◆ MATERIAL TO PROCESS ◆
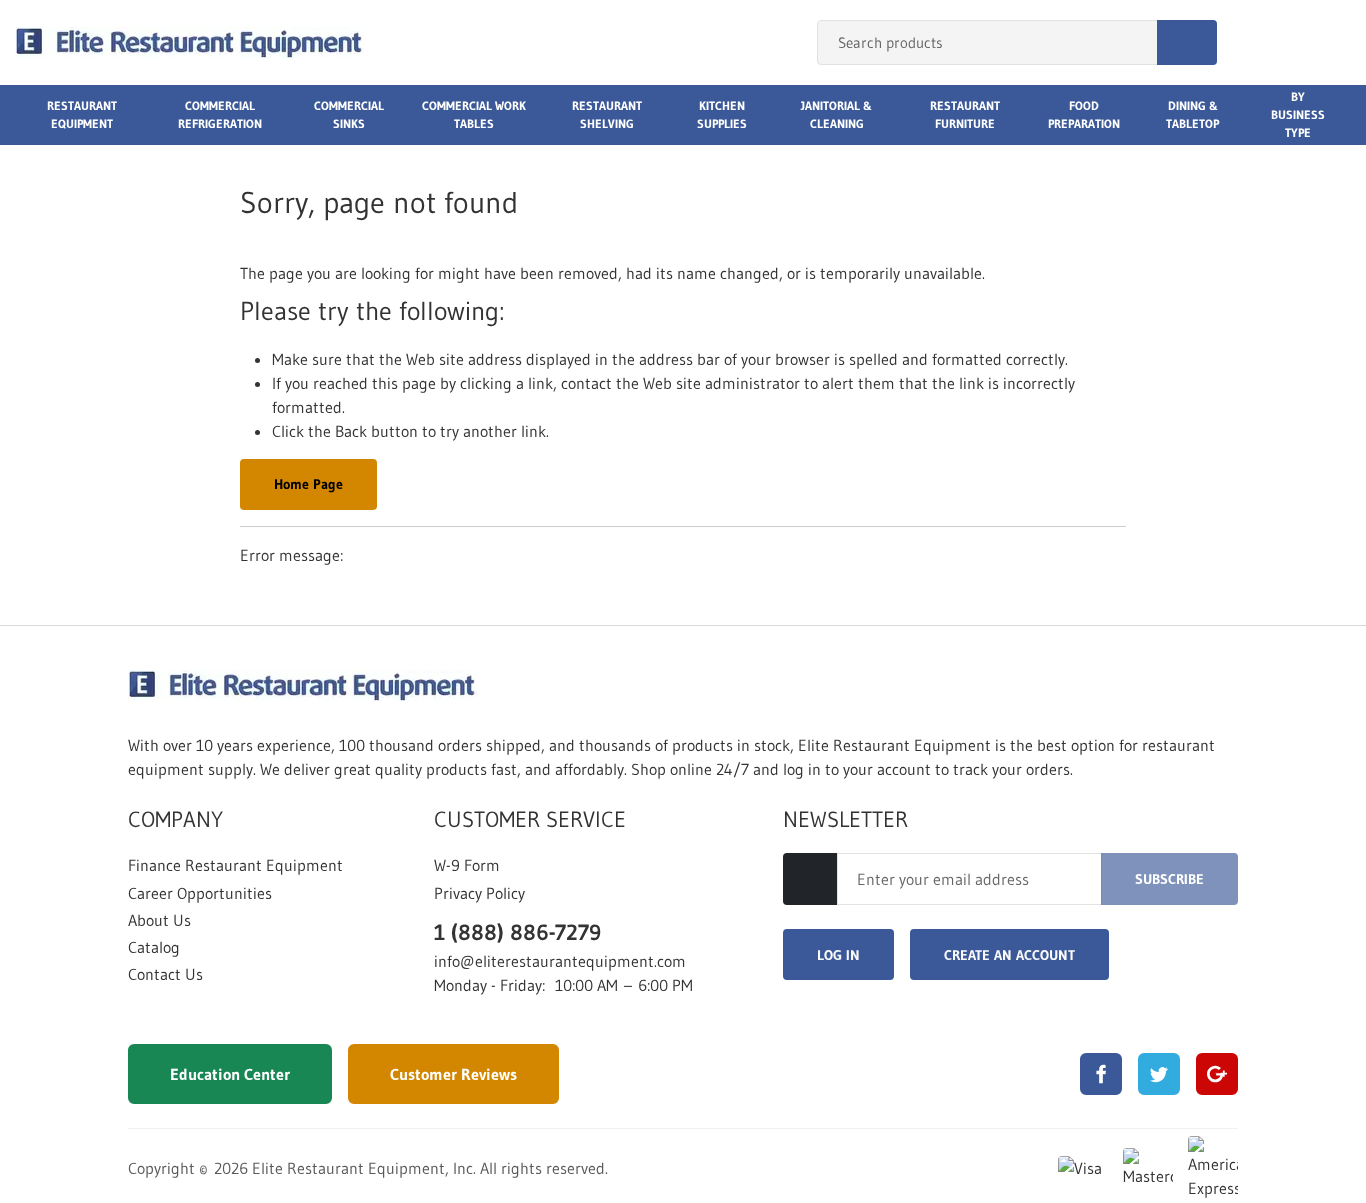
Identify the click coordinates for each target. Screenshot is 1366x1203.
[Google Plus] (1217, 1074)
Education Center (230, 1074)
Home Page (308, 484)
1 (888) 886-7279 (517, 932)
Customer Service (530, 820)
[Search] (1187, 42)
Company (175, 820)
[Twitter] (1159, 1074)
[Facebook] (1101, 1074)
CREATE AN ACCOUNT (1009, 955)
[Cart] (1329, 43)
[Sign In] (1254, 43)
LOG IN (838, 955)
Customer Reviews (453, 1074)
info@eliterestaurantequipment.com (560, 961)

---

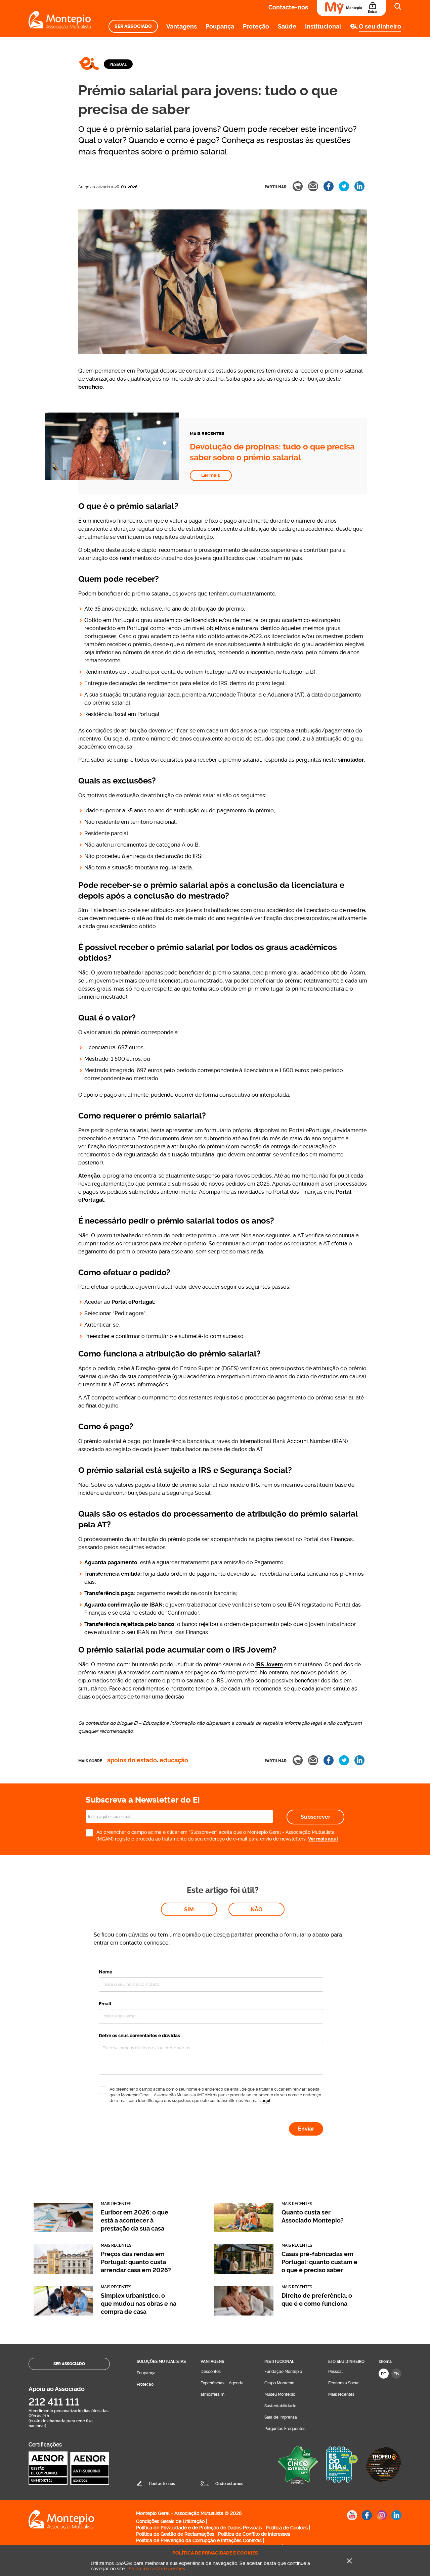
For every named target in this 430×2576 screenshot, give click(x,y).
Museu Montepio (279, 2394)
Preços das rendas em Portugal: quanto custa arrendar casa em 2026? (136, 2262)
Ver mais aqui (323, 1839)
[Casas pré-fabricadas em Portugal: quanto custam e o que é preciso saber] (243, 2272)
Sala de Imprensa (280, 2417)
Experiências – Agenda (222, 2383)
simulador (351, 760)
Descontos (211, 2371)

==

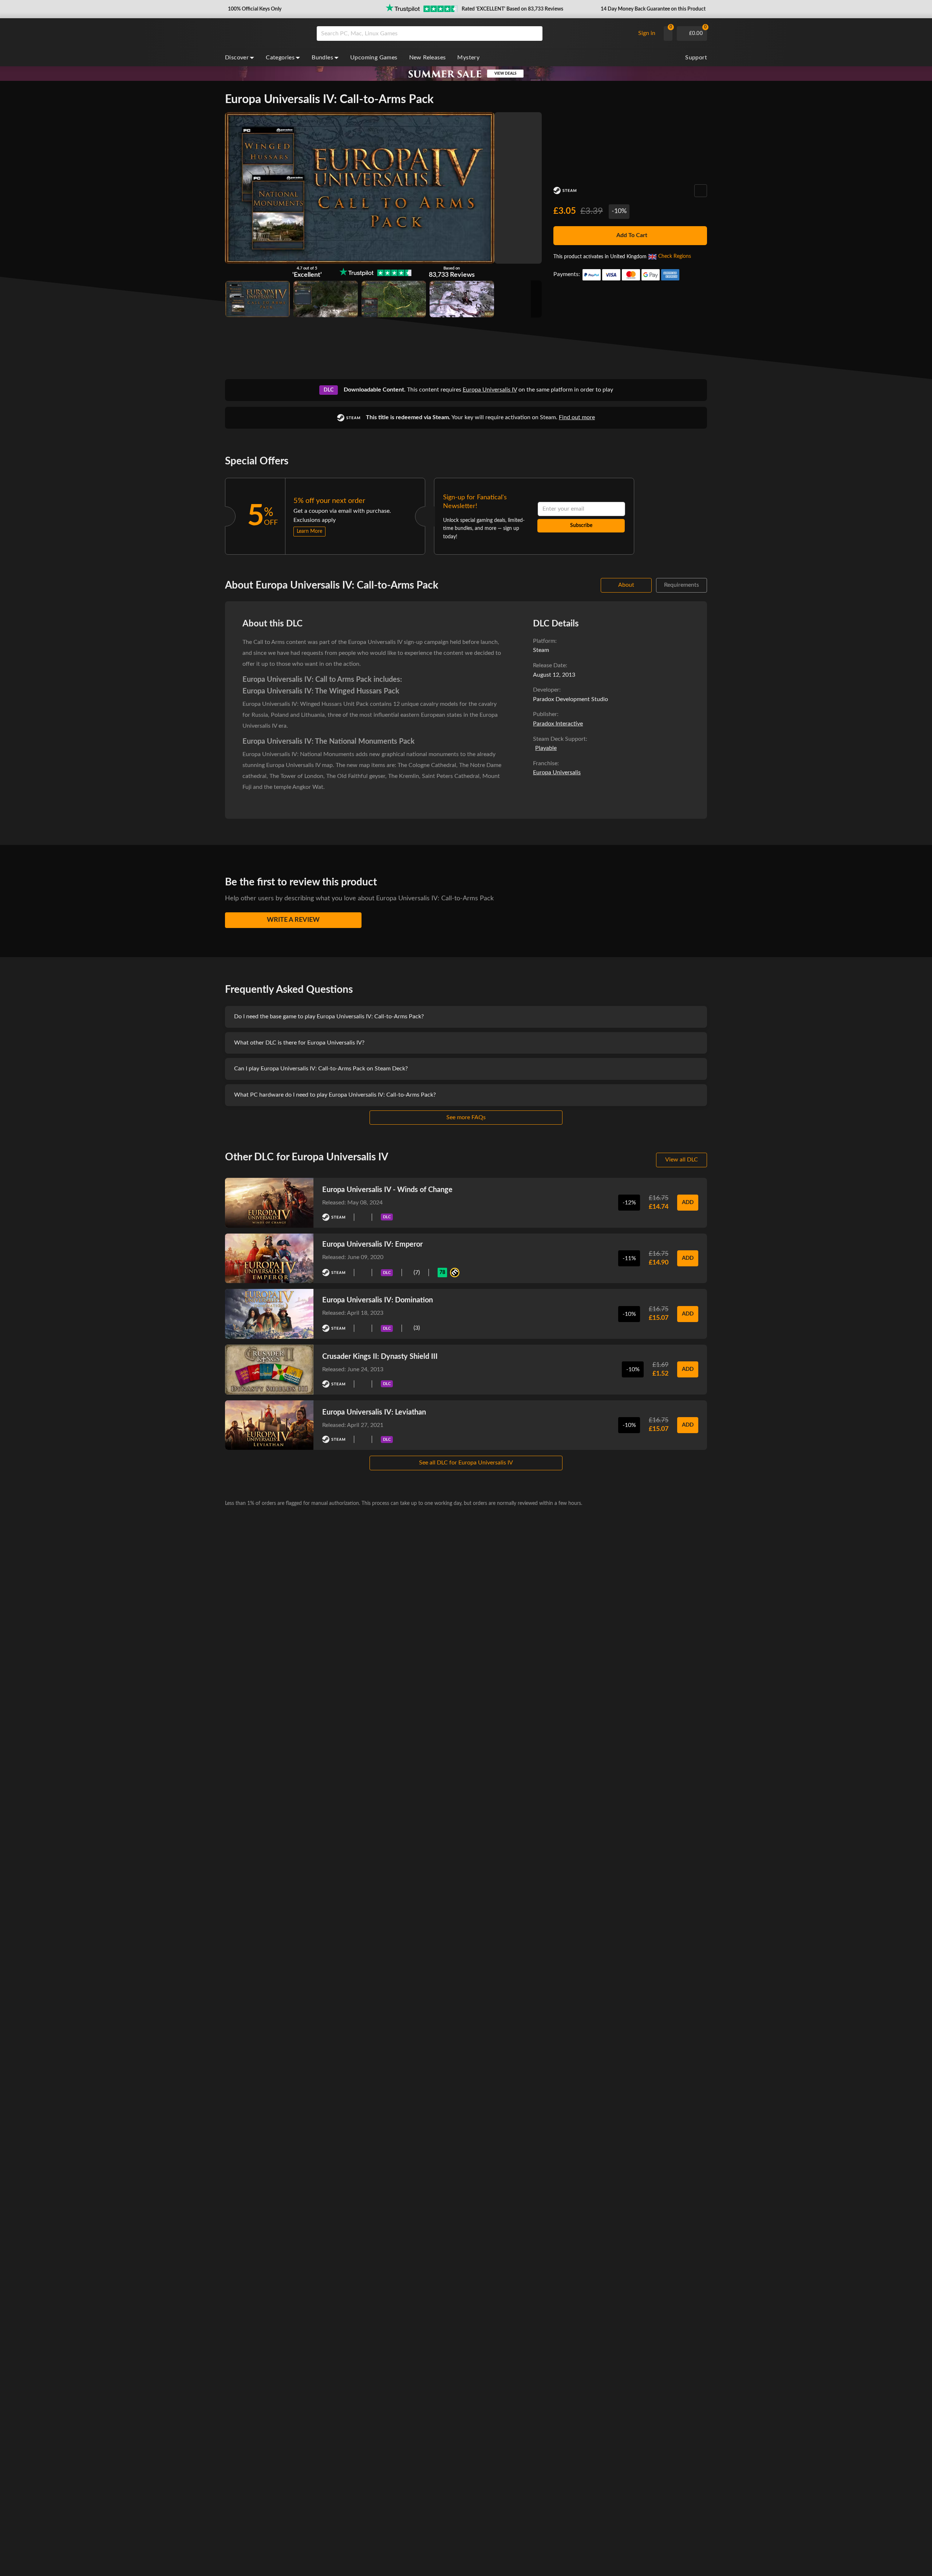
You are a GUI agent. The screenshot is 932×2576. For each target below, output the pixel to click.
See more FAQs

◆ ACTIVITY ◆
Above are some lines. Repeat exactly, and only, those from the line that has "Identify the click" through the line that has "[Twitter] (1159, 1074)".

◆ RESPONSE BOX ◆
Identify the click coordinates for each target. Screenshot is 1366x1203.
[Google Plus] (1217, 1074)
Education Center (230, 1074)
Home Page (308, 484)
1 (888) 886-7279 (517, 932)
Customer Service (530, 820)
[Search] (1187, 42)
Company (175, 820)
[Twitter] (1159, 1074)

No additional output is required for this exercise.